Purpose: To summarize evidence on conservative, nondialytic management of end-stage renal disease regarding 1) prognosis and 2) symptom burden and quality of life (QOL).
Methods: Medline, Cinahl, and Cochrane were searched for records indexed prior to March 1, 2011. Bibliographies of articles and abstracts from recent meetings were reviewed. Authors and nephrologists were contacted to identify additional studies. Articles were reviewed by two authors and selected if they described stage 5 chronic kidney disease (CKD) patients managed without dialysis, including one or more of the following outcomes: prognosis, symptoms, or QOL. Levels of evidence ratings were assigned using the SORT (Strength of Recommendation Taxonomy) system. Data was abstracted independently by two authors for descriptive analysis.

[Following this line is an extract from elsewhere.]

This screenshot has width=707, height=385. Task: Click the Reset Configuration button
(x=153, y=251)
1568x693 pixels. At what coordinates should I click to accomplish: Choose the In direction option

Results: Thirteen studies were included. In studies of prognosis, conservative management resulted in median survival of at least six months (range 6.3 to 23.4 months). Findings are mixed as to whether dialysis prolongs survival in the elderly versus conservative, nondialytic management. Any survival benefit from dialysis decreases with comorbidities, especially ischemic heart disease. Patients managed conservatively report a high symptom burden, underscoring the need for concurrent palliative care. Additional head-to-head studies are needed to compare the symptoms of age-matched dialysis patients, but preliminary studies suggest that QOL is similar.
Conclusions: Conservative management is an important alternative to discuss when counseling patients and families about dialysis. Unlike withdrawal of dialysis in which imminent death is expected, patients who decline dialysis initiation can live for months to years with appropriate supportive care.